Studies on the stereocontrolled synthesis of medium ring compounds.

Several approaches towards the synthesis of an acyclic molecule possessing one chiral centre along with suitable functionality to enable cyclisation to a medium ring were investigated. The intramolecular cyclisation reaction would create a second chiral centre so that two diastereoisomeric products would be possible. Potential cyclisation reactions appeared to include allysilane-aldehyde and allyl tin-aldehyde cyclisations. The first route attempted involved the coupling of an oxygen protected w-hydroxy-aldehyde with 3,3-diethoxy-2-bromopropene via a Grignard reaction or an alkyl lithium reaction, to generate the first chiral centre. A slight variation was also investigated.
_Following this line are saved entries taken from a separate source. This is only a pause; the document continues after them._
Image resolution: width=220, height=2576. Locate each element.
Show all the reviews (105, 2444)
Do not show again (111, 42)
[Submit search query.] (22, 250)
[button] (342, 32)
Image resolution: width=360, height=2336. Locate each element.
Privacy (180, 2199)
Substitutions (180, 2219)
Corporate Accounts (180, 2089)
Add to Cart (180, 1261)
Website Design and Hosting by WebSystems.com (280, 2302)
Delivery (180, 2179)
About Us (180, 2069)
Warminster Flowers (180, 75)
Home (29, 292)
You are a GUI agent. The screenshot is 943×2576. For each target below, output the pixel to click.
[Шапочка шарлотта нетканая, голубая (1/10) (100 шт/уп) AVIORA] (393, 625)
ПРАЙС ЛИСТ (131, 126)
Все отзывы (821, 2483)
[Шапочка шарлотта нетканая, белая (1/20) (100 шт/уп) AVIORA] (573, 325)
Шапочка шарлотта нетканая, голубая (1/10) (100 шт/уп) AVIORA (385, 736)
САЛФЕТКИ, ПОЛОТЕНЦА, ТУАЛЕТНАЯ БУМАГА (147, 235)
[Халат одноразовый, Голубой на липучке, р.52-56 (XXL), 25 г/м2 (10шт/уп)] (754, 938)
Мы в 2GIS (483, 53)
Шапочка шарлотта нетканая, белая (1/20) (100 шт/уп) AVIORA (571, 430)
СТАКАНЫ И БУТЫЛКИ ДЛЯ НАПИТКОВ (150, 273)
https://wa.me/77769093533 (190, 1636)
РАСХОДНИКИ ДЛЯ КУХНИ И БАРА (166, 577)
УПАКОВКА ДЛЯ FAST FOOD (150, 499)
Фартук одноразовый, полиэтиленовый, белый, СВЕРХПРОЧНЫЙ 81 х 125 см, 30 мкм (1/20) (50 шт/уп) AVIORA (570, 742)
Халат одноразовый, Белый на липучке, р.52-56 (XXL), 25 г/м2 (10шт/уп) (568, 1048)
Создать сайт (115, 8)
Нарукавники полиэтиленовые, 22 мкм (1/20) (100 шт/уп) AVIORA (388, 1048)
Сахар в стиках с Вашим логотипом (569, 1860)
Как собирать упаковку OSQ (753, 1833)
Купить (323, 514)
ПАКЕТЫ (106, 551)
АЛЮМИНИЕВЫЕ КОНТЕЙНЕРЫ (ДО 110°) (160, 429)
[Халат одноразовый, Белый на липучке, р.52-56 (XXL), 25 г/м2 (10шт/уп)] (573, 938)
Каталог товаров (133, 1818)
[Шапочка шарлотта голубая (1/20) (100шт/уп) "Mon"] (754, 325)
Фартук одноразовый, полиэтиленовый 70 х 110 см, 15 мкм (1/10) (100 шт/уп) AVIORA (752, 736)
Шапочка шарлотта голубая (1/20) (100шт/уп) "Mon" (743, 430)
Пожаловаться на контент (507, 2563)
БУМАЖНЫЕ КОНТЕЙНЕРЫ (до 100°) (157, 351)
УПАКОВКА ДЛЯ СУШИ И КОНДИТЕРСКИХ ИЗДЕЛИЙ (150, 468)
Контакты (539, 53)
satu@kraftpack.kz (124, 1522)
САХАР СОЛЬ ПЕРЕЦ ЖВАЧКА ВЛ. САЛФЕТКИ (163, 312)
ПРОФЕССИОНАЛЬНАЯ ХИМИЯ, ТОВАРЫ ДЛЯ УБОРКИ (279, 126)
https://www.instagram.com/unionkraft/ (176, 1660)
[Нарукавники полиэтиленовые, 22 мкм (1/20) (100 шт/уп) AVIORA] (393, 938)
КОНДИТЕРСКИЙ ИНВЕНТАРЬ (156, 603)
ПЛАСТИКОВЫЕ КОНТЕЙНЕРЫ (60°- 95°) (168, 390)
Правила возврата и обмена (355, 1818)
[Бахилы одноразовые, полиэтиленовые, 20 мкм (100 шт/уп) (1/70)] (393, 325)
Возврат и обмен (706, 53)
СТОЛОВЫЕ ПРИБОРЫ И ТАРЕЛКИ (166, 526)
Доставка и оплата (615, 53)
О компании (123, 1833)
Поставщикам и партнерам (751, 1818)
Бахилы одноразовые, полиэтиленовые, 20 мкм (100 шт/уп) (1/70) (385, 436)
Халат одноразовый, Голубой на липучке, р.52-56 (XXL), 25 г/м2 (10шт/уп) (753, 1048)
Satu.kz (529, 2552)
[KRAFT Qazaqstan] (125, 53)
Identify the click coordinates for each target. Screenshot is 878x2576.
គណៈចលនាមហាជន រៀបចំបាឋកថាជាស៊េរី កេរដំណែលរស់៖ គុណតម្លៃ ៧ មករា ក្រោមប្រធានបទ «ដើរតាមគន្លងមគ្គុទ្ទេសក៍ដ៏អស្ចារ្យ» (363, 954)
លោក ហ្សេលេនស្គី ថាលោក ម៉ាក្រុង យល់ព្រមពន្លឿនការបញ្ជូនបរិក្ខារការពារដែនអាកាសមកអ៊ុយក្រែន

In this second case the key reaction to form the first chiral centre was the reaction of an oxygen protected w-hydroxy-a-bromoalkane with 2-(trimethylsilyl)methyl-2-propenal via a Grignard reaction. A third approach to the key reaction to introduce the first chiral centre involved the reaction of 2-bromo-3-(trimethylsilyl)propene with an oxygen protected w-hydroxy-aldehyde via Grignard reaction. The products of this reaction then underwent further reactions to generate acyclic molecules containing both allylsilane and aldehyde functionality mediated intramolecular allylsilane-aldehyde cyclisations were then performed. The reaction did not appear to be very stereoselective for the simple molecules which were investigated, as in all cases the diastereoisomer ratios were approximately 1:1. In an attempt to synthesise heterocyclic medium rings an intramolecular acetal initiated allylsilane cyclisation in the presence of Lewis Acid was investigated. It appeared that with the tetrahydropyranyl ethers which were investigated, deprotection of the alcohol group occurred with loss of Thp in preference to breaking of the alternative C-O bond which would have led to cyclisation and the formation of medium ring ethers.